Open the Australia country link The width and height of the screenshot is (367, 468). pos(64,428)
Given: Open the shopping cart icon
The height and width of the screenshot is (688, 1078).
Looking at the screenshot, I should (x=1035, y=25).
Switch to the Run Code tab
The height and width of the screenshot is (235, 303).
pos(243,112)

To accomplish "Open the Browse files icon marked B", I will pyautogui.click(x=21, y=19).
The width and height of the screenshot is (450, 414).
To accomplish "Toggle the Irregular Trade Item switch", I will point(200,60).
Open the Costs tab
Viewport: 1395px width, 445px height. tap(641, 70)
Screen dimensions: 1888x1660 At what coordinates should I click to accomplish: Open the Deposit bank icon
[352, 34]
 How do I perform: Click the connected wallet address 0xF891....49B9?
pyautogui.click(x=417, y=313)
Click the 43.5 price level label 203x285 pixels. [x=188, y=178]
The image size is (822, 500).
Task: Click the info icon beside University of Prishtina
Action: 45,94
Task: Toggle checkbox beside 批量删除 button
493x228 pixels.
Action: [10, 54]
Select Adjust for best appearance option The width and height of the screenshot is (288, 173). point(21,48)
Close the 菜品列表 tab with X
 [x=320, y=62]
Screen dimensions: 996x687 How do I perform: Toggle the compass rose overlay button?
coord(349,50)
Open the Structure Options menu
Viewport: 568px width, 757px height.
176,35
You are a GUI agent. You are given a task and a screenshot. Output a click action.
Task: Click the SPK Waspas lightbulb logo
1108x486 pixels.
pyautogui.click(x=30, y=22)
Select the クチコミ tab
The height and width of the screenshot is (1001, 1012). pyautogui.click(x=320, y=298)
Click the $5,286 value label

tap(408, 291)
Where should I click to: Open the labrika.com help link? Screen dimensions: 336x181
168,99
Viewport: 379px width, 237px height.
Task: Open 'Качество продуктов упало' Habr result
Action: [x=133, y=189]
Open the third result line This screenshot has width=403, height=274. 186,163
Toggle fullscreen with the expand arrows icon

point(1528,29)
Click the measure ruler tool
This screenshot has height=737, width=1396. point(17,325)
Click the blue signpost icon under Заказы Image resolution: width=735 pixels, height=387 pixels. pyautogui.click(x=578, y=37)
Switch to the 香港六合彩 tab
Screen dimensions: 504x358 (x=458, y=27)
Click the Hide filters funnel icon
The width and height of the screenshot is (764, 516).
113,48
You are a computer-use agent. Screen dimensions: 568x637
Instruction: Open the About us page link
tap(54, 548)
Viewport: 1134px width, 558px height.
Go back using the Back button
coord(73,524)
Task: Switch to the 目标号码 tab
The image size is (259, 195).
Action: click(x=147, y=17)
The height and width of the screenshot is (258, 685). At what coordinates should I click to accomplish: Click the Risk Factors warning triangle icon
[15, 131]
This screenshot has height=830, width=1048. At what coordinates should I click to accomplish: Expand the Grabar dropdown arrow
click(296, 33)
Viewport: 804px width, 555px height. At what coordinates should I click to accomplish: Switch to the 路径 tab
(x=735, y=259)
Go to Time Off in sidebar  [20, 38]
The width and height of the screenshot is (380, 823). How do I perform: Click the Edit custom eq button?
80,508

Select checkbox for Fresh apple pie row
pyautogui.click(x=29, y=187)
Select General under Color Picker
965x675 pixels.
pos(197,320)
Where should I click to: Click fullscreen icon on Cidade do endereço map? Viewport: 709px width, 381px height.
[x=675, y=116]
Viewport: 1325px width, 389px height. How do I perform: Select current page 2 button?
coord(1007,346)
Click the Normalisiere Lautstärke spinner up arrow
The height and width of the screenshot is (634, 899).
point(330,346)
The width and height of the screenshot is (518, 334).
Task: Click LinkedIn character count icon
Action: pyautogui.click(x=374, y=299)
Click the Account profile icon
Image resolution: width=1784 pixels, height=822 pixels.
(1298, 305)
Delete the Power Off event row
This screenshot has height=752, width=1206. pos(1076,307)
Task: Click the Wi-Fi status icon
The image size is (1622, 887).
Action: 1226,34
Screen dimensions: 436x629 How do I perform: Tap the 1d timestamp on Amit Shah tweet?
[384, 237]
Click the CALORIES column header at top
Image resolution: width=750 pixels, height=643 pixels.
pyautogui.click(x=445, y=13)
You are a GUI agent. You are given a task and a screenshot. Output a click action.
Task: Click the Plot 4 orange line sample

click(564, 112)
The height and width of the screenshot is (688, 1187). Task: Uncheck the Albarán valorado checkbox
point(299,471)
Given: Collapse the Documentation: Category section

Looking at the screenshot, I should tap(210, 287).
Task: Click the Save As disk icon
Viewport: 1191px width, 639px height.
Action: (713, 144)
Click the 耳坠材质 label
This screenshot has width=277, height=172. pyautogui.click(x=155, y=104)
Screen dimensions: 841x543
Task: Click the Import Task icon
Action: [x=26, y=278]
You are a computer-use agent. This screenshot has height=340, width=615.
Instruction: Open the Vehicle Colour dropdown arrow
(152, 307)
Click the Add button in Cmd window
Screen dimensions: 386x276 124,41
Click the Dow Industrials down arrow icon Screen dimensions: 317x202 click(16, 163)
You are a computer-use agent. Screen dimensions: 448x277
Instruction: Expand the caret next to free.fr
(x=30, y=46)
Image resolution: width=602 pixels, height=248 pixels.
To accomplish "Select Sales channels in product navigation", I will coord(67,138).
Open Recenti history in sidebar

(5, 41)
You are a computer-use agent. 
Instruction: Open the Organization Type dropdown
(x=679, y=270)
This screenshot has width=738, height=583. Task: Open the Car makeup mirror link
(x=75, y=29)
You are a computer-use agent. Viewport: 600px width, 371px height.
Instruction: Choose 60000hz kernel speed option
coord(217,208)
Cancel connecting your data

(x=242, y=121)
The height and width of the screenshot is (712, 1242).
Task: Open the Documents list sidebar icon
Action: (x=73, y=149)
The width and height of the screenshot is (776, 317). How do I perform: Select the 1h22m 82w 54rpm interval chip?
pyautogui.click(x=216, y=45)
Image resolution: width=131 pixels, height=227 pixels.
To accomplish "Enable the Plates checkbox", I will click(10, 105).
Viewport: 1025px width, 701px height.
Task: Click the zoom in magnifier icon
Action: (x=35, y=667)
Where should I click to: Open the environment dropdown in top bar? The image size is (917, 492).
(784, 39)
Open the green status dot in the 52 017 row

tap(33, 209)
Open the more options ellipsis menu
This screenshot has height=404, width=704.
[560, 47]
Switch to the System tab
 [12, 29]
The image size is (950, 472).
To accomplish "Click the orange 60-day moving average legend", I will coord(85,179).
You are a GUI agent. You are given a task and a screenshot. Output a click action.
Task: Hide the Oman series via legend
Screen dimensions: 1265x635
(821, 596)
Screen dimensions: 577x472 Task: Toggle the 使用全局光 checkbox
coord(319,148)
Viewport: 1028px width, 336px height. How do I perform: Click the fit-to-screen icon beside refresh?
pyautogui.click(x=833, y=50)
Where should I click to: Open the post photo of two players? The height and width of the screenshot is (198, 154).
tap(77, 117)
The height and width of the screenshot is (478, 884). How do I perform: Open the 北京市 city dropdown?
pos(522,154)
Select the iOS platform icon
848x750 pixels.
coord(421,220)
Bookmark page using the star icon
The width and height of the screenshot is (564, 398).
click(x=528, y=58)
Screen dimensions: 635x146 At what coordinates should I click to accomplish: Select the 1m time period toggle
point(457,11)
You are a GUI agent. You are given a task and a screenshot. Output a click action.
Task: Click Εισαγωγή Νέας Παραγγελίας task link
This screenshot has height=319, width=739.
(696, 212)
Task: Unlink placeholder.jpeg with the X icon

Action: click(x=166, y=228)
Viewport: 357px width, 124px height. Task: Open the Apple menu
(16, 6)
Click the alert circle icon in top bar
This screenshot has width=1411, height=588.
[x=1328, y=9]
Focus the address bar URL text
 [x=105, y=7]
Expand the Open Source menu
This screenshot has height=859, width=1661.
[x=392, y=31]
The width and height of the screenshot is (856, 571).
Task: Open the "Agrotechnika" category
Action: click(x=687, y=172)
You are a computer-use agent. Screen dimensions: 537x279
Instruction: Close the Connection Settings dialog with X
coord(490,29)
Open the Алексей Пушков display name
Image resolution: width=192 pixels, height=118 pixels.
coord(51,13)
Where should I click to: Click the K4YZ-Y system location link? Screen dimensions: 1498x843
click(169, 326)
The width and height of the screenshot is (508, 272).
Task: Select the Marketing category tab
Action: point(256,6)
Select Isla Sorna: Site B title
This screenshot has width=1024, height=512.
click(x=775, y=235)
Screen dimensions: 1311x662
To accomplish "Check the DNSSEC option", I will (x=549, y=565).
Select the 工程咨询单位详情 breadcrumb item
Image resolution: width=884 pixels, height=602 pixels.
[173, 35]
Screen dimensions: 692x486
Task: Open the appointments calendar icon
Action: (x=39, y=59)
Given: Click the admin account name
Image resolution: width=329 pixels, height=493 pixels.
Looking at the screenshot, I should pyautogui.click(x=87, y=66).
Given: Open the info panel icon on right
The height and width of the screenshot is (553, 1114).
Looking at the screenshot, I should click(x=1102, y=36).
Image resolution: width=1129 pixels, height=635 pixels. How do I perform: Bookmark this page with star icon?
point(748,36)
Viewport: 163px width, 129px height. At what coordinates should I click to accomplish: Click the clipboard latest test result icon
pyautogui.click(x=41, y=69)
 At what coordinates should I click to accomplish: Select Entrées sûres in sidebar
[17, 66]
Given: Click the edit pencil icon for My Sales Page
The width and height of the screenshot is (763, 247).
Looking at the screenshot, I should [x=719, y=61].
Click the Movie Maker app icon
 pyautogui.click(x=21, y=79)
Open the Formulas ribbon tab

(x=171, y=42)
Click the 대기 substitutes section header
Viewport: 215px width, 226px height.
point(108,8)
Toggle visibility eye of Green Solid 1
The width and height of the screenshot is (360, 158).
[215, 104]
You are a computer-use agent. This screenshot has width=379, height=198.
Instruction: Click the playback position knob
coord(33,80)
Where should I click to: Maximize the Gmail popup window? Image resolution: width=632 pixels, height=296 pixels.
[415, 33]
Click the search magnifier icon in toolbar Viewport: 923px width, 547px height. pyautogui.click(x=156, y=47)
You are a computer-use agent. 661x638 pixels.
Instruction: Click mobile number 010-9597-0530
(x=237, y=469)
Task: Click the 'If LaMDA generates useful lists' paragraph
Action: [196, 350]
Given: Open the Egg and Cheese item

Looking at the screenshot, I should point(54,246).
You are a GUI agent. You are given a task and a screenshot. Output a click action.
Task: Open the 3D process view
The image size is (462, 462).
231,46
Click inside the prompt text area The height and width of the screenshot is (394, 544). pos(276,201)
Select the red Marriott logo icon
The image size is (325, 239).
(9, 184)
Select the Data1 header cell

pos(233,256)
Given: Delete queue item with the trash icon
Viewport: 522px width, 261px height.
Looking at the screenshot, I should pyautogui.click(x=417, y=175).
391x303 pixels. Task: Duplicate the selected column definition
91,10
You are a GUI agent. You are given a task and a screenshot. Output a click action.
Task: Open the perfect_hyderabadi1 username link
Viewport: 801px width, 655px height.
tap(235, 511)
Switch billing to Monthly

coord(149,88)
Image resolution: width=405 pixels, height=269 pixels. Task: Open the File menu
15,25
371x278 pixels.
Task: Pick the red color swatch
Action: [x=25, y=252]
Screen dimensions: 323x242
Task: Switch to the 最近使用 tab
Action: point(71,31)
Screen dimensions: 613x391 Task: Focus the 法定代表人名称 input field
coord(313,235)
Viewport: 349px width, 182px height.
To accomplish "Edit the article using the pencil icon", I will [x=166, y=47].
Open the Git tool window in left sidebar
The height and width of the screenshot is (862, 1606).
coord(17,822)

### EXERCISE INSTRUCTIONS
Starting with the first line of the records above, give back each line exactly until the line with "The width and height of the screenshot is (450, 414)." has been given as well.

### SOLUTION
Open the Australia country link The width and height of the screenshot is (367, 468). pos(64,428)
Given: Open the shopping cart icon
The height and width of the screenshot is (688, 1078).
Looking at the screenshot, I should (x=1035, y=25).
Switch to the Run Code tab
The height and width of the screenshot is (235, 303).
pos(243,112)

To accomplish "Open the Browse files icon marked B", I will pyautogui.click(x=21, y=19).
The width and height of the screenshot is (450, 414).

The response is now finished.